Lonesome George was almost certainly the last member of his species, the Pinta Island Giant Tortoise, Chelonoidis nigra abingdoni, (there is another male Tortoise rumored to be a member of the species in Prague Zoo, but this animal has never been formally described in any scientific publication), meaning that his death comes the extinction of the species. The Charles Darwin Research Station had made several attempts to mate Lonesome George with females of the closely related Isobella Island Tortoise, Chelonoidis nigra becki, but this had failed to produce viable eggs (note: technically Chelonoidis nigra abingdoni and Chelonoidis nigra becki are subspecies, but most biologists define species as reproductively isolated units, which would seem to apply here). This was combined with the clearing of feral goats from Pinta Island, with a view to re-introducing the (hybrid) tortoises; it is likely that the Island will now be re-populated by Tortoises from elsewhere in the Galapagos. 

The Galapagos Islands have (or had) a distinctive fauna of Tortoises, with many islands, and some regions on larger islands, having evolved their own distinctive strains of Tortoise adapted to local conditions. When Charles Darwin visited the Galapagos in 1835 the Vice Governor of the islands, Nicholas Lawson, boasted of being able to tell what island a tortoise originated from at a glance. 

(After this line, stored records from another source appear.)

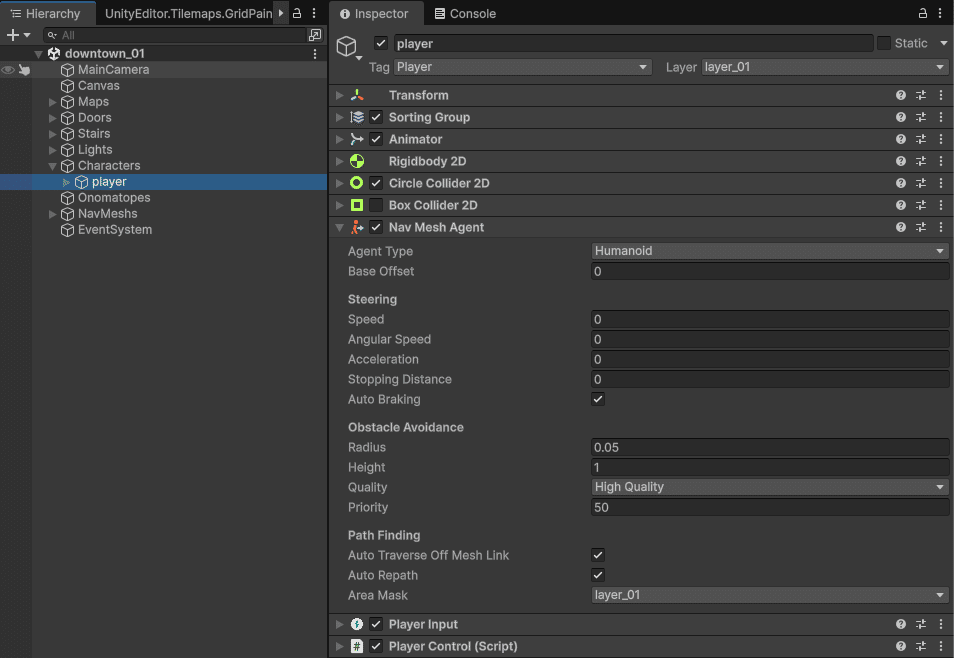Open the Agent Type dropdown
This screenshot has width=954, height=658.
[770, 251]
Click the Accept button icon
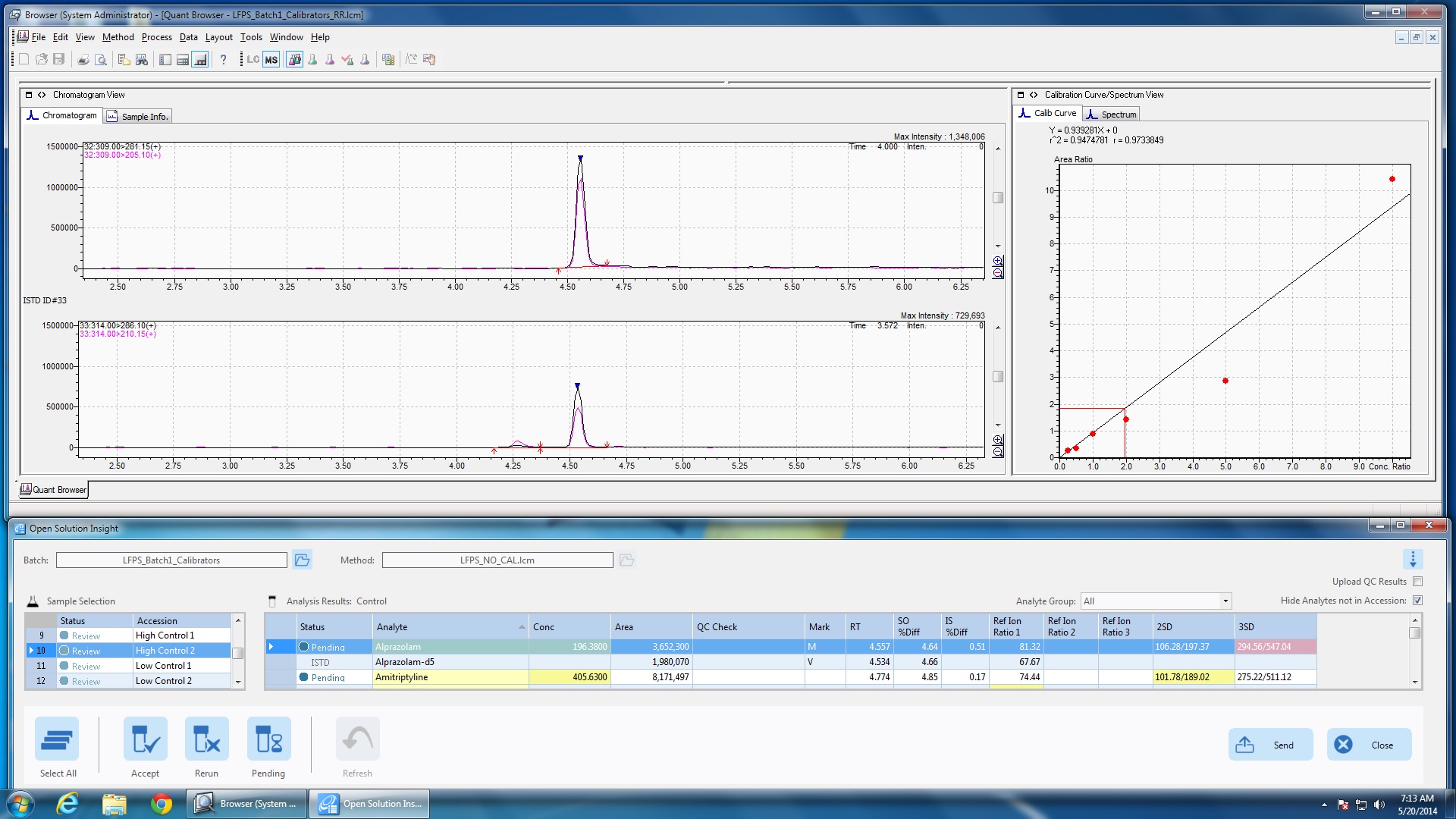1456x819 pixels. [145, 739]
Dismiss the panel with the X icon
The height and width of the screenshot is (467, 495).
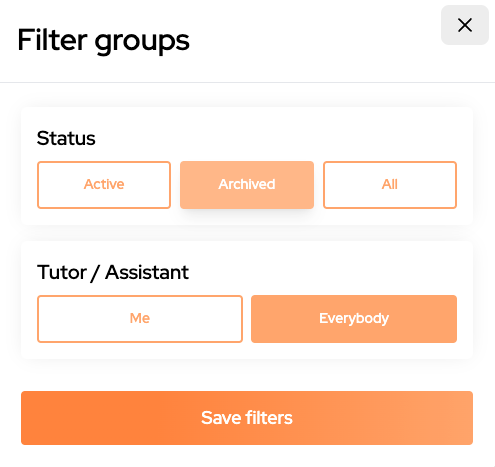(465, 25)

Scientists currently recognize twelve different varieties of Galapagos Tortoise, all currently classified as subspecies of a single species, Chelonoidis nigra. The Pinta Island Tortoise is the second of these to go completely extinct, after the Charles Island Tortoise, Chelonoidis nigra nigra, with the Duncan Island Tortoise, Chelonoidis nigra duncanensis, also extinct in the wild. In addition the Hood Island Tortoise, Chelonoidis nigra hoodensis, is considered Critically Endangered under the terms of the IUCN Red List of Threatened Species, with another four strains being considered Endangered, and the remainder Vulnerable.